(Source records)
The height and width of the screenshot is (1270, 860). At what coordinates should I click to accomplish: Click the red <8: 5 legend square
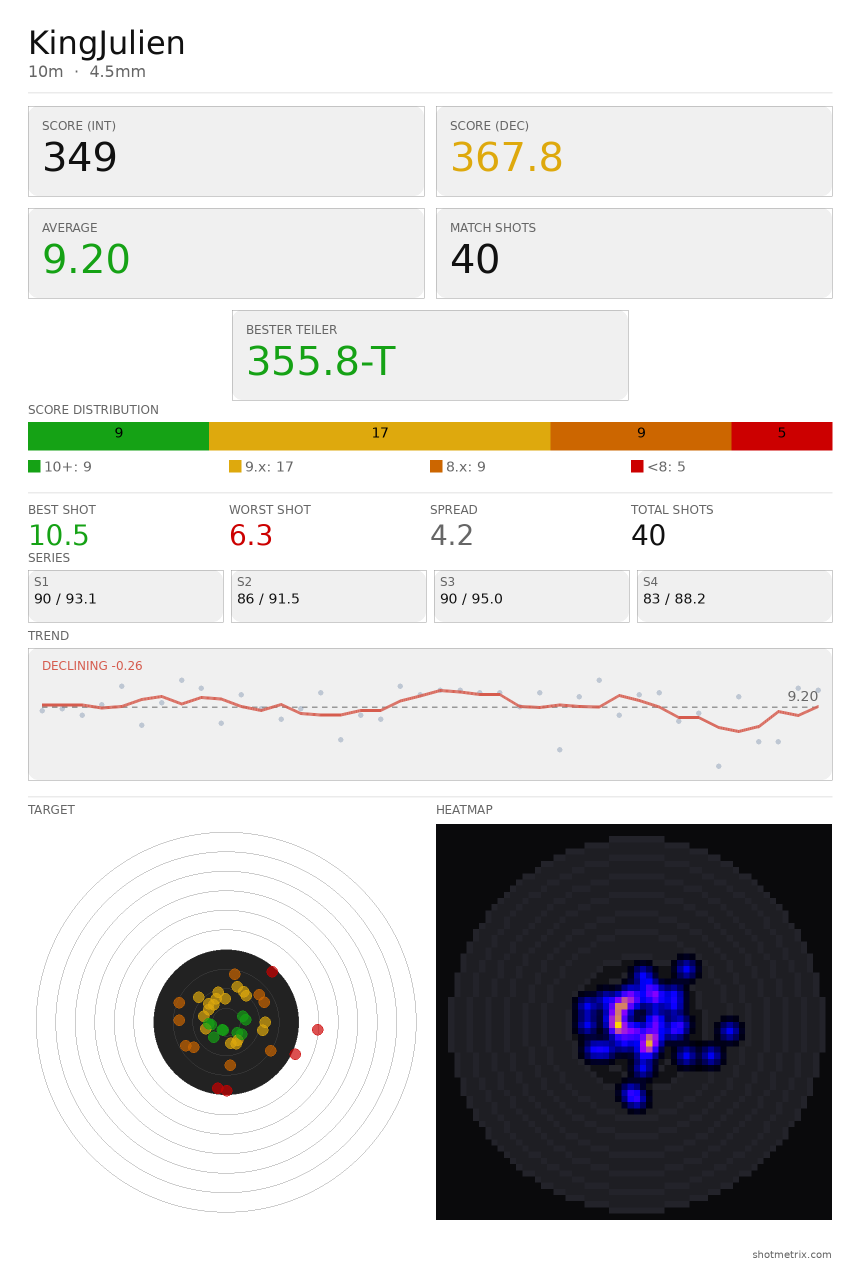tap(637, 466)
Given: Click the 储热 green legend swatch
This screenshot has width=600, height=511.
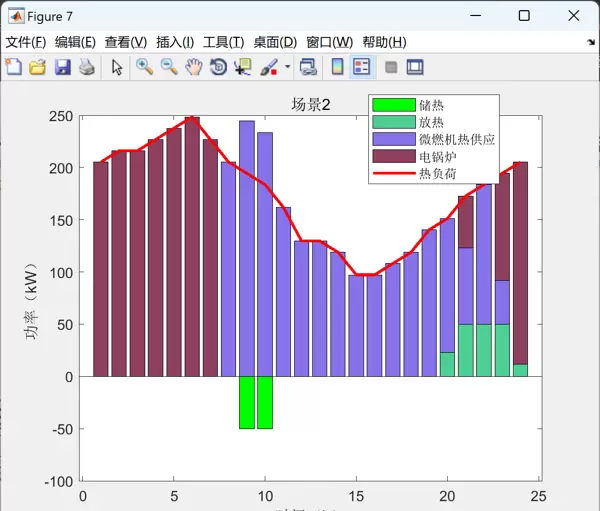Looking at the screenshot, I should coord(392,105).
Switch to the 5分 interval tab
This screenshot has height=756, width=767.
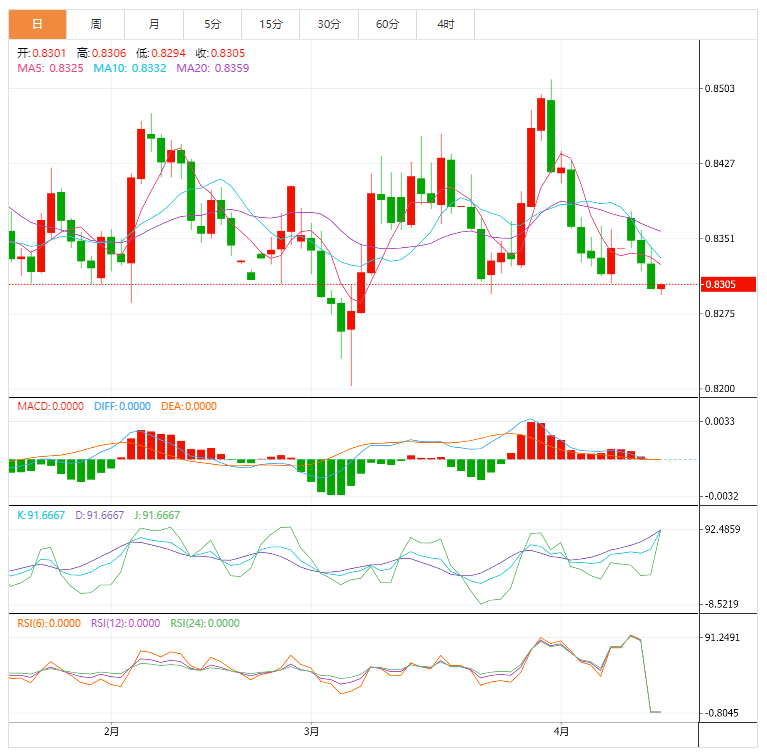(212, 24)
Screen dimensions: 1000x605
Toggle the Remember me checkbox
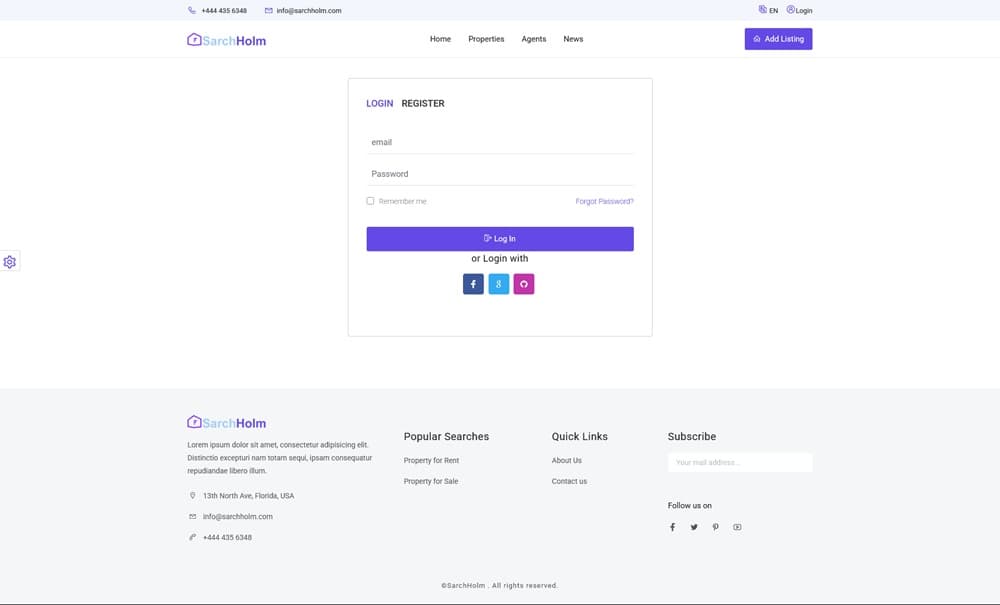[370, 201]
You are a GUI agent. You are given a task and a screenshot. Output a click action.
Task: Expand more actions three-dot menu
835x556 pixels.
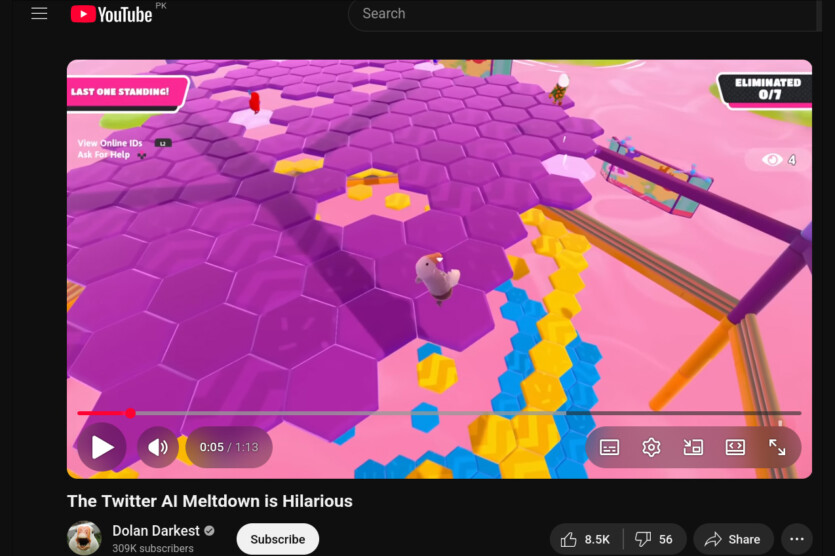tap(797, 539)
--
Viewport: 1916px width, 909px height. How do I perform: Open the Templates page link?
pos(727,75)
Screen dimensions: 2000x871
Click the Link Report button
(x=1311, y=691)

EXERCISE DETAILS: Reproduce the lines above beginning at the line that contains "Given: Click the 储热 green legend swatch" and ending at the line that contains "Screen dimensions: 1000x605". No pictures.

TASK ANSWER:
Given: Click the 储热 green legend swatch
This screenshot has width=600, height=511.
Looking at the screenshot, I should coord(392,105).
Switch to the 5分 interval tab
This screenshot has height=756, width=767.
(212, 24)
Screen dimensions: 1000x605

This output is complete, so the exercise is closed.